Water fluoridation, the controlled addition of fluoride into the public water supply, is the tooth decay-preventing method with the lowest environmental footprint, according to a new study. Over a third of the world’s population has access to water fluoridation, and while there’s a lot of science documenting its effectiveness on teeth, there’s been no data on its environmental impact yet. But there’s good news.
Fluoride is a naturally occurring mineral that can help prevent tooth decay in the right amount. It’s present in varying amounts in water sources such as rivers, lakes, and even the ocean. Before teeth erupt, the fluoride taken in makes tooth enamel (the hard surface) stronger — and after they erupt, fluoride helps rebuild weakened tooth enamel and reverses decay.
Water fluoridation is used around the world on the principle that adding fluoride to drinking water can prevent cavities. In the US, almost 75% of the population has access to fluoridated water services, but the practice is exceedingly rare in most of Europe and Asia. Despite being a controversial topic, water fluoridation (at the advised level) isn’t toxic or harmful and has been shown to prevent tooth decay. The new study not only backs that up but also shows that the process is surprisingly green.
The impact of water fluoridation
Trinity College Dublin researchers collaborating with University College London quantified the environmental impact of water fluoridation for a single five-year-old child over a one-year period and compared this to the use of fluoride varnish and toothbrushing programs, which are implemented in schools around the world.
“As the climate crisis starts to worsen, we need to find ways of preventing disease to reduce the environmental impact of our health systems.

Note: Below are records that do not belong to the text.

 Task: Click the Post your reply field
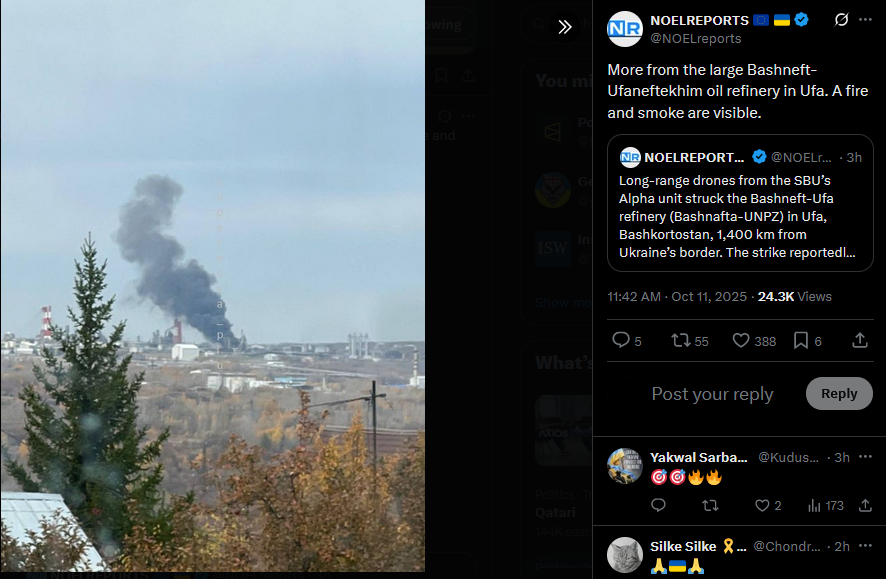(712, 394)
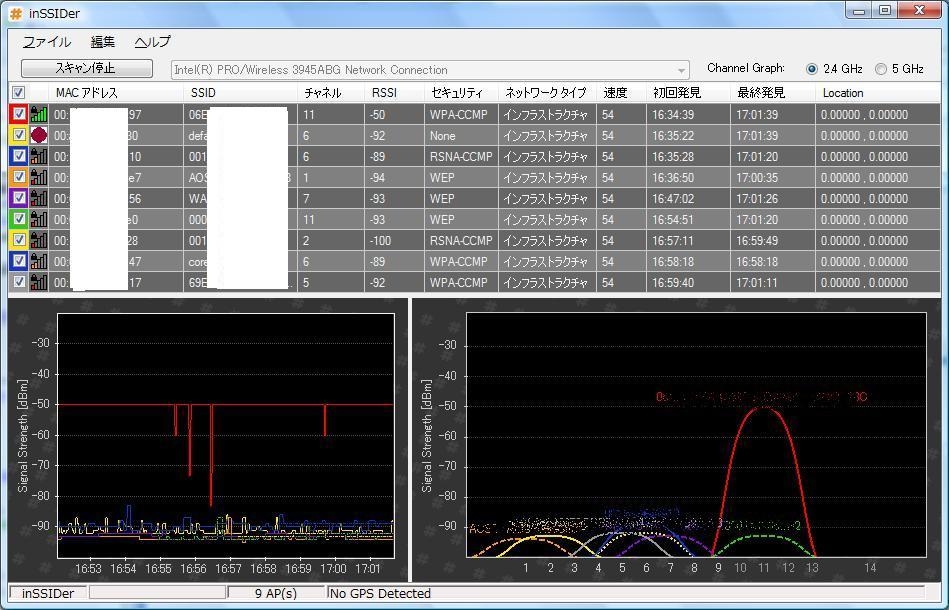This screenshot has width=949, height=610.
Task: Click the red channel 11 curve in the channel graph
Action: point(764,408)
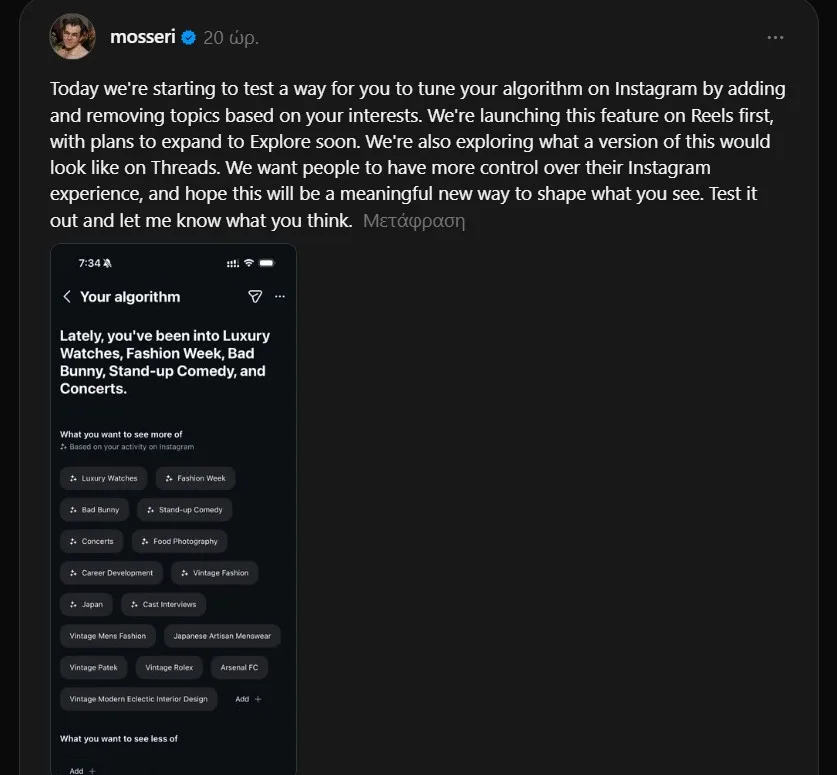837x775 pixels.
Task: Click Μετάφραση to translate the post
Action: [413, 221]
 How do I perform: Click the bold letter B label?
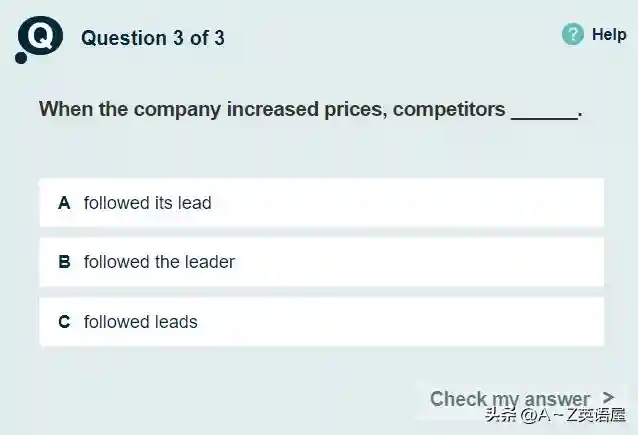(64, 262)
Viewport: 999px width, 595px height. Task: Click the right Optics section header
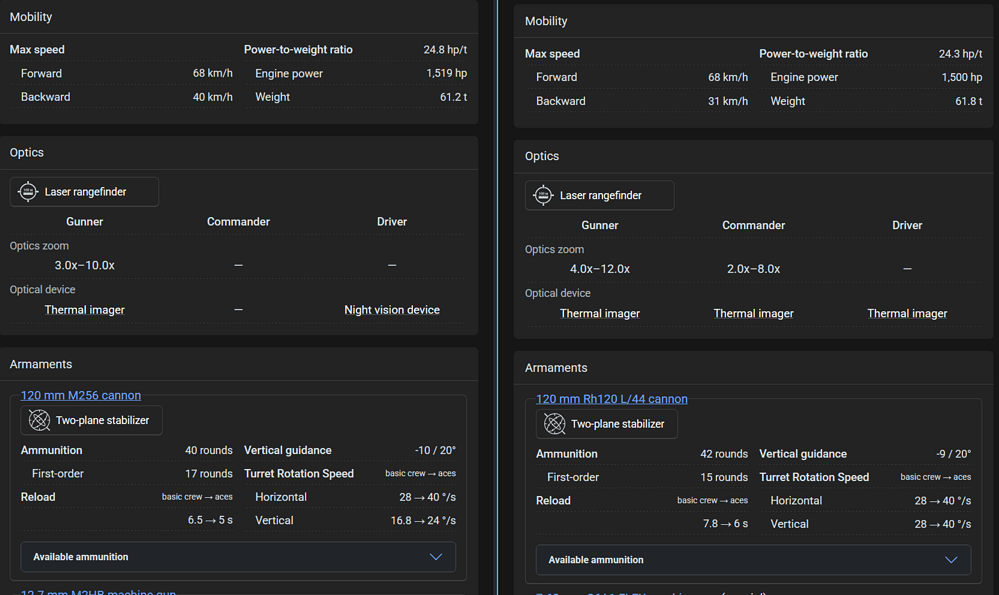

This research clearly demonstrates the low carbon impact of water fluoridation as an effective prevention tool,” Brett Duane, lead author of the study and Trinity researcher, said in a statement.
To understand the environmental impact, the researchers carried out a life-cycle assessment by measuring the combined travel, weight, and amount of all products and processes involved in the three preventive programs: toothbrushing, fluoride varnish, and water fluoridation. The data was then used to calculate environmental outputs.
The results showed that water fluoridation had the lowest impact in all environmental categories studied (carbon footprint, amount of water used, and amount of land used), and the lowest disability-adjusted life years impact when compared to all other methods. In other words, not only was it the most eco-friendly approach, it was also the most efficient for protecting teeth. The study also found that water fluoridation had the greatest return on investment.
Considering cost effectiveness, environmental sustainability, and clinical effectiveness, the researchers argue that water fluoridation should be the preventive intervention of choice in much more places around the world. The study strengthens the case for countries to implement water fluoridation programs to reduce dental decay, especially in vulnerable groups, they said.
“Water fluoridation has been deemed safe by a number of different government bodies and provides significantly more benefit than any potential harm. This paper adds further positive data around water fluoridation by emphasizing its comparatively low environmental footprint compared to other established preventive programs,” the researchers wrote.
Worldwide, the Irish Republic and Singapore are the only countries that implement mandatory water fluoridation. The US also has a large-scale fluoridation program, as do Malaysia and Singapore. Several other country have a minority of their water supply fluoridated.
The study was published in the British Dental Journal.